Item-finding entries ->
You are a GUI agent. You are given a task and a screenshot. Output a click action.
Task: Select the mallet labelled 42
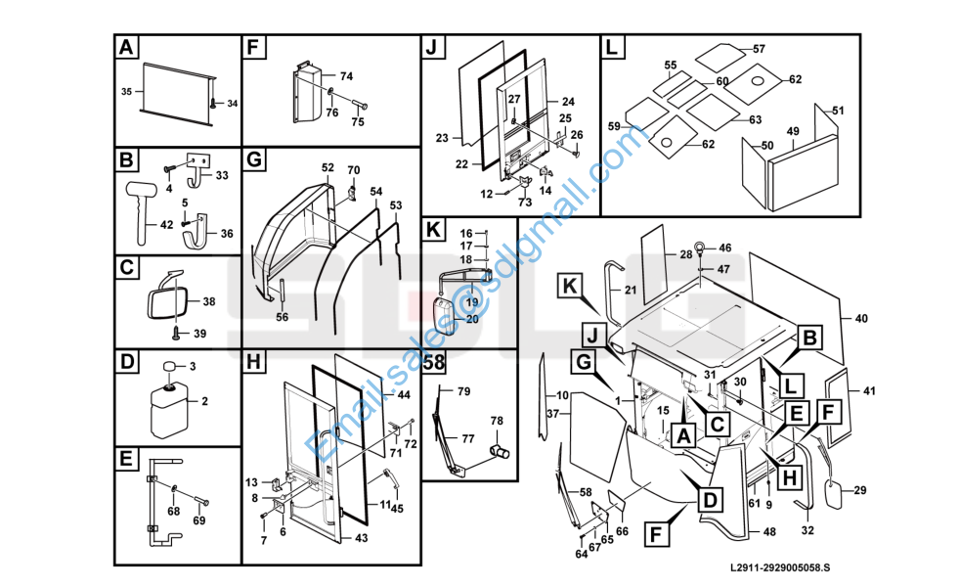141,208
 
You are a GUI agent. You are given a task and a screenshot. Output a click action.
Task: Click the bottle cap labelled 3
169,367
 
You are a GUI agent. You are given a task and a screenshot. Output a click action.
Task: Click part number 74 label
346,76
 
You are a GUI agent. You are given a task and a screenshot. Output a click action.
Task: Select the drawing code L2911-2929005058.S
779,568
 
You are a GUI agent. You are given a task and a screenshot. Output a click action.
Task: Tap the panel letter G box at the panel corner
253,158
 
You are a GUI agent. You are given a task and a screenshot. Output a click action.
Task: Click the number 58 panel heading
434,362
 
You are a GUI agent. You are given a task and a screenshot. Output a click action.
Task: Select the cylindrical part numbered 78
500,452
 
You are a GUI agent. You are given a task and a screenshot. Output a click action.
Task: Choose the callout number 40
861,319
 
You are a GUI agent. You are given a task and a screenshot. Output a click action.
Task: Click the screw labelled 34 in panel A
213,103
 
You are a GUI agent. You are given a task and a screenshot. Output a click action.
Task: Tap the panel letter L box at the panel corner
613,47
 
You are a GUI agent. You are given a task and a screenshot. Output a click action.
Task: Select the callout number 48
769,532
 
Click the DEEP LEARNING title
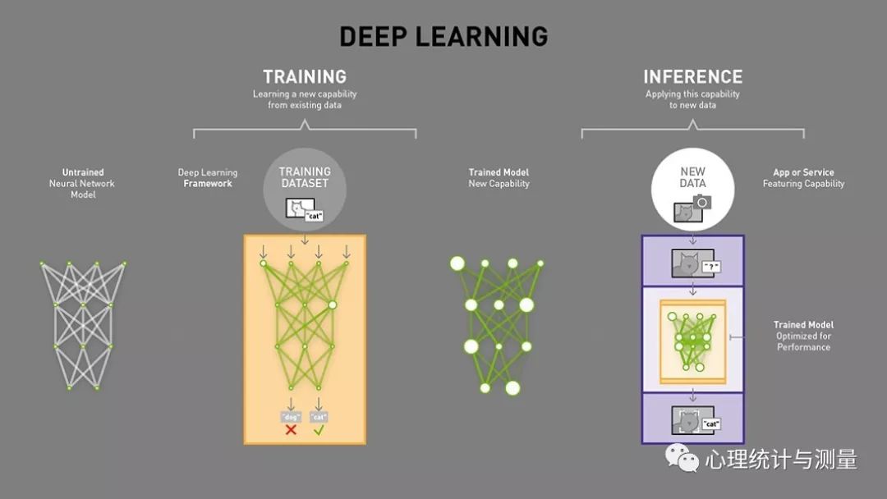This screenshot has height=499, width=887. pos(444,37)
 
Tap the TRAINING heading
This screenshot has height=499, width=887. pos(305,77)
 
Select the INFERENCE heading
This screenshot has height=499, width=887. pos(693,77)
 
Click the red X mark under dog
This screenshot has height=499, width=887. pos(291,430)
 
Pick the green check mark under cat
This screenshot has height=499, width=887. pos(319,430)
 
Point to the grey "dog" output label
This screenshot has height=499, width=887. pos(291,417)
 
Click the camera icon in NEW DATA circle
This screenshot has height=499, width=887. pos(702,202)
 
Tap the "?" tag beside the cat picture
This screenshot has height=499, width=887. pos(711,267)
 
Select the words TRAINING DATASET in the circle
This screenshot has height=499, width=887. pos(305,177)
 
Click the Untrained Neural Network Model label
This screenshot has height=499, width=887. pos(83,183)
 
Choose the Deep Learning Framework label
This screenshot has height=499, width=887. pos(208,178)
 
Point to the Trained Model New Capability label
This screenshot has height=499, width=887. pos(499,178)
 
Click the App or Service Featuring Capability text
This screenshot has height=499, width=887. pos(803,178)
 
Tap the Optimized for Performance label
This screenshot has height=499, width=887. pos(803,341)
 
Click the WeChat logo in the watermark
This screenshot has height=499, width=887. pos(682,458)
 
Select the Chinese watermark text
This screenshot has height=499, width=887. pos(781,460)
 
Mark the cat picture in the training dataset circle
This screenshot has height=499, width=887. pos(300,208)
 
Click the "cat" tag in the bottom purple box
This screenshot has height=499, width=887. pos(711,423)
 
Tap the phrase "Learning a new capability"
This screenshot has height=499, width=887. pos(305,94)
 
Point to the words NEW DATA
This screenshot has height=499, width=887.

Exercise instructions ->
Please write out all the entries above word for word, leaving out the pictures.

Result of this task ->
You are a GUI agent. You are given a task and a screenshot. Output a click action.
Task: Select the mallet labelled 42
141,208
 
You are a GUI agent. You are given a task and a screenshot. Output a click action.
Task: Click the bottle cap labelled 3
169,367
 
You are a GUI agent. You are given a task and a screenshot. Output a click action.
Task: Click part number 74 label
346,76
 
You are a GUI agent. You are given a task and a screenshot. Output a click action.
Task: Select the drawing code L2911-2929005058.S
779,568
 
You are a GUI agent. You are given a task and a screenshot. Output a click action.
Task: Tap the panel letter G box at the panel corner
253,158
 
You are a GUI agent. You are given a task and a screenshot. Output a click action.
Task: Click the number 58 panel heading
434,362
 
You are a GUI agent. You are given a task and a screenshot. Output a click action.
Task: Select the cylindrical part numbered 78
500,452
 
You are a GUI agent. You are given a task and a screenshot. Output a click action.
Task: Choose the callout number 40
861,319
 
You are a GUI agent. You are given a task and a screenshot. Output a click action.
Task: Click the screw labelled 34 in panel A
213,103
 
You are a GUI agent. You are given a task and a screenshot. Output a click action.
Task: Tap the panel letter L box at the panel corner
613,47
 
You are a GUI agent. You are given a task and a screenshot. Output a click action.
Task: Select the callout number 48
769,532
 
Click the DEEP LEARNING title
This screenshot has height=499, width=887. pos(444,37)
 
Tap the TRAINING heading
This screenshot has height=499, width=887. pos(305,77)
 
Select the INFERENCE heading
This screenshot has height=499, width=887. pos(693,77)
 
Click the red X mark under dog
This screenshot has height=499, width=887. pos(291,430)
 
Pick the green check mark under cat
This screenshot has height=499, width=887. pos(319,430)
 
Point to the grey "dog" output label
This screenshot has height=499, width=887. pos(291,417)
 
Click the camera icon in NEW DATA circle
This screenshot has height=499, width=887. pos(702,202)
 
Tap the "?" tag beside the cat picture
This screenshot has height=499, width=887. pos(711,267)
 
Select the words TRAINING DATASET in the circle
This screenshot has height=499, width=887. pos(305,177)
 
Click the Untrained Neural Network Model label
This screenshot has height=499, width=887. pos(83,183)
 
Choose the Deep Learning Framework label
This screenshot has height=499, width=887. pos(208,178)
 
Point to the Trained Model New Capability label
This screenshot has height=499, width=887. pos(499,178)
 
Click the App or Service Featuring Capability text
This screenshot has height=499, width=887. pos(803,178)
 
Tap the Optimized for Performance label
This screenshot has height=499, width=887. pos(803,341)
 
Click the WeChat logo in the watermark
This screenshot has height=499, width=887. pos(682,458)
 
Select the Chinese watermark text
This screenshot has height=499, width=887. pos(781,460)
 
Mark the cat picture in the training dataset circle
This screenshot has height=499, width=887. pos(300,208)
 
Click the "cat" tag in the bottom purple box
This screenshot has height=499, width=887. pos(711,423)
 
Tap the phrase "Learning a new capability"
This screenshot has height=499, width=887. pos(305,94)
 
Point to the words NEW DATA
This screenshot has height=499, width=887.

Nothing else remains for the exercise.